A priori, é crível afirmar que a resistência contra a imunização artificial tem raízes históricas. A confirmação é dada pela Revolta da vacina no Rio de Janeiro em 1904, no contexto das reformas urbanas promovidas pelo prefeito Pereira Passos. A Lei da vacinação obrigatória desencadeou o conflito, pelo fato de a população não ter sido educada sobre a importância desse produto. Portanto, a desconfiança e o precário acesso à informação foram cruciais para a convulsão social supracitada.

Por outro lado, outros setores da coletividade estão preocupados com o rumo da problemática abordada, como a indústria cinematográfica. Exemplo disso é o seriado “Grey’s Anatomy”, que na 10ª temporada retratou um surto de gripe no hospital em que a série se passa, que poderia ter sido evitado se os médicos fossem vacinados contra a doença mencionada. Dessa forma, a vacina foi apresentada de maneira lúdica e educativa para os telespectadores, a provocar a reflexão sobre sua relevância.

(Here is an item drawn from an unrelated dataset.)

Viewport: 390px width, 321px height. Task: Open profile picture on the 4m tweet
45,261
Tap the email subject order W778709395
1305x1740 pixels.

À luz do exposto, torna-se essencial que o Estado tenha uma relação simbiótica com a mídia e com as escolas, com o intuito de tomar medidas eficazes ao combate do retorno de doenças erradicadas. Primeiramente, o Ministério da Saúde, com os meios de comunicação de massa, deve investir em campanhas publicitárias de grande alcance sobre as infecções mais importantes, grupos de risco e locais de aplicação de vacina. Já o Ministério da Educação precisa destinar verbas às escolas públicas e privadas, que serão destinadas às aulas e palestras sobre educação sanitária. Apesar de a vacinação para menores de idade ser assegurada pela Carta Magna de 1988, existem pais e responsáveis que são adeptos ao movimento anti vacina. Para que essa situação seja amenizada, os agentes da saúde  pública devem também fiscalizar a caderneta de vacinação desse grupo de crianças e jovens, e posteriormente aplicar multa, caso não esteja de acordo com os prazos. O capital arrecadado poderá ser destinado à produção de novas vacinas e pesquisas científicas. Com esse conjunto de medidas, o aludido tema será solucionado paulatinamente e o Brasil caminhará para o progresso.